A Block-Coordinate Approach of Multi-level Optimization with an Application to Physics-Informed Neural Networks

Many numerical optimization problems of interest today are large dimensional, and techniques to solve them efficiently are thus an active field of research. A very powerful class of algorithms for the solution of large problems is that of multi-level methods. Originally, the concept of a method exploiting multiple levels, i.e., multiple resolutions of an underlying problem, was introduced for the solution of large scale systems arising from the discretization of partial differential equations (PDEs). In this context these methods are known as multigrid (MG) methods for the linear case or full approximation schemes (FAS) for the nonlinear one [3, 38]. These schemes were later extended to nonlinear optimization problems, in which context they are known as multi-level optimization techniques [27, 11, 12, 13, 5]. The central idea of all these approaches is to use the structure of the problem in order to significantly reduce the computational cost compared to standard approaches applied to the full unstructured problem.
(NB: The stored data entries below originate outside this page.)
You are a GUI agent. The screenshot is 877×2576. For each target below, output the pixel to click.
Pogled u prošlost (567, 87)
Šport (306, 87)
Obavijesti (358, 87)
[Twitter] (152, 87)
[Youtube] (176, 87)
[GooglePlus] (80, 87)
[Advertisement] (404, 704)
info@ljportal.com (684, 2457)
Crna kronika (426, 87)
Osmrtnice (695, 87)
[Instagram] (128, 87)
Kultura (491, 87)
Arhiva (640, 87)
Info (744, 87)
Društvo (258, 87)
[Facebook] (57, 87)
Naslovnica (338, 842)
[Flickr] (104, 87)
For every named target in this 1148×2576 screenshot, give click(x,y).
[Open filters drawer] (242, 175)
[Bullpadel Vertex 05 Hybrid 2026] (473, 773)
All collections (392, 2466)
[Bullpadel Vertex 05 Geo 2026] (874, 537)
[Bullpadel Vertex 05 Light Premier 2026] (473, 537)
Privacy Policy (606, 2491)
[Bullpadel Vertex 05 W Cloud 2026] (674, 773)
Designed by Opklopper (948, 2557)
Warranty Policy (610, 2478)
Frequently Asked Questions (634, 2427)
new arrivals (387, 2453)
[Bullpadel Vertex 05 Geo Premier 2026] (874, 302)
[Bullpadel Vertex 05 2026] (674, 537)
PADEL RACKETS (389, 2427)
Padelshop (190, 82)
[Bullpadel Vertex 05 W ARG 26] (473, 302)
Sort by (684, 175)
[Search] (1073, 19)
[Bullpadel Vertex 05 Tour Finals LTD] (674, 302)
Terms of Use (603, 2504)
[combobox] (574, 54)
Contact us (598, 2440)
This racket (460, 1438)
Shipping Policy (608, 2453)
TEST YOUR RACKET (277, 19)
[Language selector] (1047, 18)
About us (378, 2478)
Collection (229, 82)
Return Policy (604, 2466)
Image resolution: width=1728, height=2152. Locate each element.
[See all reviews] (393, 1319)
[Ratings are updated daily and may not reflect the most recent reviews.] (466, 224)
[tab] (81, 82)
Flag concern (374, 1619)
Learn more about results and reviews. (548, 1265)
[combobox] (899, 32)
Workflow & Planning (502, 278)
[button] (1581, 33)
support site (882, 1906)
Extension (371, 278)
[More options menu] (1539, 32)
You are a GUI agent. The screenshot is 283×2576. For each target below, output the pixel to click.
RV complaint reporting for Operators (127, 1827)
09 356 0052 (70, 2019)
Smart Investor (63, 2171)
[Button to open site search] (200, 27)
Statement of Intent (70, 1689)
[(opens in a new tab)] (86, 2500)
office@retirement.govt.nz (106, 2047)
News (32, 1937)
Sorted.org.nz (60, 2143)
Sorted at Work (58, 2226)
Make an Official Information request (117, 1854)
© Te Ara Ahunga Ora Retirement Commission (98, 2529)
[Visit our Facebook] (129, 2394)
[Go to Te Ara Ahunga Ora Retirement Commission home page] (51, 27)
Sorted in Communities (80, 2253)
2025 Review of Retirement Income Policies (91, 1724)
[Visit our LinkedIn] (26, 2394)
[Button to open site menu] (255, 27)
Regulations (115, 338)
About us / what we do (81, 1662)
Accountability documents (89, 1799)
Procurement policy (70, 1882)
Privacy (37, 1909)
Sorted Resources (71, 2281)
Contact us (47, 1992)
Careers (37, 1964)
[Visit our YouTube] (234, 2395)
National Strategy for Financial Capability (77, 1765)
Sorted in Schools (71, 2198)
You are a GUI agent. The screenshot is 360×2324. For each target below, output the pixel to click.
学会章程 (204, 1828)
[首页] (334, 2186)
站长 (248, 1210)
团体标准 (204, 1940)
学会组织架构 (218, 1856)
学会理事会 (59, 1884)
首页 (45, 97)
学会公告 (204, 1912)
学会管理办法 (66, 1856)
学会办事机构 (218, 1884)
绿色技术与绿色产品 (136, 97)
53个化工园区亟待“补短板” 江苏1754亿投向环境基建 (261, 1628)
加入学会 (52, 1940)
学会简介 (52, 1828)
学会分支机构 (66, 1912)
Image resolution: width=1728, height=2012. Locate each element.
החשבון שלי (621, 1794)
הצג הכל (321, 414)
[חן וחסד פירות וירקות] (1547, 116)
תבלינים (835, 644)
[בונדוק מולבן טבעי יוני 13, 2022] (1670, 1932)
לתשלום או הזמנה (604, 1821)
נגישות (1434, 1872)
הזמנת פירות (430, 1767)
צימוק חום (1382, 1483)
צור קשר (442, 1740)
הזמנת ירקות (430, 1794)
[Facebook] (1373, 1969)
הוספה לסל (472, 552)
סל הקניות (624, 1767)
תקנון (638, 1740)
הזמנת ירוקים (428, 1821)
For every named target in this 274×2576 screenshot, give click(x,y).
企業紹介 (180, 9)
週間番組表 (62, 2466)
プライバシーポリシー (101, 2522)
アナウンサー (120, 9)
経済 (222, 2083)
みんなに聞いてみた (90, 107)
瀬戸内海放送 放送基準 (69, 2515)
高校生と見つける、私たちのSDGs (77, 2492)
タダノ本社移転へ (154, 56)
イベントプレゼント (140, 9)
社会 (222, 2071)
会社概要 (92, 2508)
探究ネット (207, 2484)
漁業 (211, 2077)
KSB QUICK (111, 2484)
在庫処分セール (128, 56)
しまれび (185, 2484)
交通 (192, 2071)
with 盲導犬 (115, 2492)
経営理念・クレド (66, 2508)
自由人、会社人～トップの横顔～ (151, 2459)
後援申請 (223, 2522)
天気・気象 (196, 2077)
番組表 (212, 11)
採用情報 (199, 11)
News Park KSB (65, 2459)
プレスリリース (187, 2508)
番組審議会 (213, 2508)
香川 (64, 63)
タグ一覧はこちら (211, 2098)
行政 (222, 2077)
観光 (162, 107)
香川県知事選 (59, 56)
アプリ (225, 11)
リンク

In this paper we introduce a new interpretation of multi-level methods as block coordinate descent (BCD) methods: iterations at coarse levels (i.e., low resolution) can be interpreted as the (possibly approximate) solution of a subproblem involving a set of variables smaller than that required to describe the fine level (high resolution). We propose a framework that allows us to encompass multi-level methods for several classes of problems as well as a unifying complexity analysis based on a generic block coordinate descent, which is simple yet comprehensive.